Exercise details: I need every line that includes the word "will" copied from the material.

Task inputs:
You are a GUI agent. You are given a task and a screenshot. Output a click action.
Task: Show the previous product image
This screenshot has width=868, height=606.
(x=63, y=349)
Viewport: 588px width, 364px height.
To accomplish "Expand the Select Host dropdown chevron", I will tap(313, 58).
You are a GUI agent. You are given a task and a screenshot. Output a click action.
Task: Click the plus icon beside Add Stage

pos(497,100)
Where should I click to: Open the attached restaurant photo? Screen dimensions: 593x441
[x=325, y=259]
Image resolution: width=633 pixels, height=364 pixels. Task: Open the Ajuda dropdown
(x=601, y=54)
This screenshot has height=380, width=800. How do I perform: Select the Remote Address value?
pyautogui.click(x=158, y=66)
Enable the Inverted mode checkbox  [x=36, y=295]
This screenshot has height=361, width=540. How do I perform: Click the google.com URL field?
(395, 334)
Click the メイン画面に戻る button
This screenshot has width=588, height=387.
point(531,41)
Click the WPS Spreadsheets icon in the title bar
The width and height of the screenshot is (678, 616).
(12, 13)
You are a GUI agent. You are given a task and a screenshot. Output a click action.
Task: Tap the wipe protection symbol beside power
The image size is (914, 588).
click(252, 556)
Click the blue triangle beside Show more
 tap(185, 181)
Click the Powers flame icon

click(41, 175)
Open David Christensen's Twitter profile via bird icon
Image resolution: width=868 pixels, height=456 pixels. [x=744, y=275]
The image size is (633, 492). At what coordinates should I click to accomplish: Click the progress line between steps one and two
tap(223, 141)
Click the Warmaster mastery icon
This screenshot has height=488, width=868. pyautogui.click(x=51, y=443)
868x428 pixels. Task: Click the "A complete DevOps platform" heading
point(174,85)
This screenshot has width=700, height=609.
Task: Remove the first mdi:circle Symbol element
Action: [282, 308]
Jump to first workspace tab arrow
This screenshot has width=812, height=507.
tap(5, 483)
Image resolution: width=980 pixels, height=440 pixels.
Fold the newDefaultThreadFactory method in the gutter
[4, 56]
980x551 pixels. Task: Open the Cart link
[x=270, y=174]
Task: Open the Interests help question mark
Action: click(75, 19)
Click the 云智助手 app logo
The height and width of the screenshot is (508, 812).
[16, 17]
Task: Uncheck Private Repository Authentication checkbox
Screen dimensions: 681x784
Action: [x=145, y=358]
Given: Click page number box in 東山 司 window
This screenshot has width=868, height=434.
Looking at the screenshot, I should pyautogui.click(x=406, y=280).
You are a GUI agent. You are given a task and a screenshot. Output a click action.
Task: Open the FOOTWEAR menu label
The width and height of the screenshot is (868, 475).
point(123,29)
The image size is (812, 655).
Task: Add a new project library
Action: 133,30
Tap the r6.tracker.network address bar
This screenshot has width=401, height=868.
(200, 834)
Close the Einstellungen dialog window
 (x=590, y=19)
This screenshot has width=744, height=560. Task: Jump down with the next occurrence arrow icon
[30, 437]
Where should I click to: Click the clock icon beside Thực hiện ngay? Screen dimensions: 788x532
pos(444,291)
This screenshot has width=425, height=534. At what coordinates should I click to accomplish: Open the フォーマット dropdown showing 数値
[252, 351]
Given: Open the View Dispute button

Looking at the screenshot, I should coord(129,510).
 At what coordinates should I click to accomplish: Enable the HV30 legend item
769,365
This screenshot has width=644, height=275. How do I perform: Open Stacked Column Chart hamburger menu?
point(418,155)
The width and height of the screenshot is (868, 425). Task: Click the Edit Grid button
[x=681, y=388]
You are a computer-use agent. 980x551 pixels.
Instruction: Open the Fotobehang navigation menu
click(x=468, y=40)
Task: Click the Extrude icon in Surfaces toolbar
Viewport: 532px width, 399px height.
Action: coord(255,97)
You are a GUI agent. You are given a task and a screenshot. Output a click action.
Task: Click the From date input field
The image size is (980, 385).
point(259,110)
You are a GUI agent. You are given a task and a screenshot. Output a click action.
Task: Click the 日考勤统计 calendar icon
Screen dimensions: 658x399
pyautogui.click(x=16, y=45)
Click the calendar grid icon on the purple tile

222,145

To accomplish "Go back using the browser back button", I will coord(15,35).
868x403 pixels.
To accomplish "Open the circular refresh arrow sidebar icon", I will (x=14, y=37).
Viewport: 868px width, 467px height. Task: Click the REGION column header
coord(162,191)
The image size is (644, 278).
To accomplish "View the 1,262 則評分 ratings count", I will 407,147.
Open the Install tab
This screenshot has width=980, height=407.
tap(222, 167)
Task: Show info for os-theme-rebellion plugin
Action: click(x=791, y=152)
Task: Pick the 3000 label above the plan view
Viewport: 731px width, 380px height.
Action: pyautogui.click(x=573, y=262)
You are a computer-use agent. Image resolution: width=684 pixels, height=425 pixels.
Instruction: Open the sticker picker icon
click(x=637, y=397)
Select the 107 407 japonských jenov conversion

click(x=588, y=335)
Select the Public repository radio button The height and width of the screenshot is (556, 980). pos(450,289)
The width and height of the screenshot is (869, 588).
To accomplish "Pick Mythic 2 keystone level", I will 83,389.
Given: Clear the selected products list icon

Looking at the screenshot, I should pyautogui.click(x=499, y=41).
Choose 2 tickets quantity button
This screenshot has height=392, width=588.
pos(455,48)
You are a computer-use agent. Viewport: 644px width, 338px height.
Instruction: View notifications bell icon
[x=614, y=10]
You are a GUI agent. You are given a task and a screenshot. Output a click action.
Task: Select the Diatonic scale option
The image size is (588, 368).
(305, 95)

Exercise answer:
To accomplish "Expand the Select Host dropdown chevron", I will tap(313, 58).
To accomplish "Go back using the browser back button", I will coord(15,35).
To accomplish "Open the circular refresh arrow sidebar icon", I will (x=14, y=37).
To accomplish "View the 1,262 則評分 ratings count", I will 407,147.
To accomplish "Pick Mythic 2 keystone level", I will 83,389.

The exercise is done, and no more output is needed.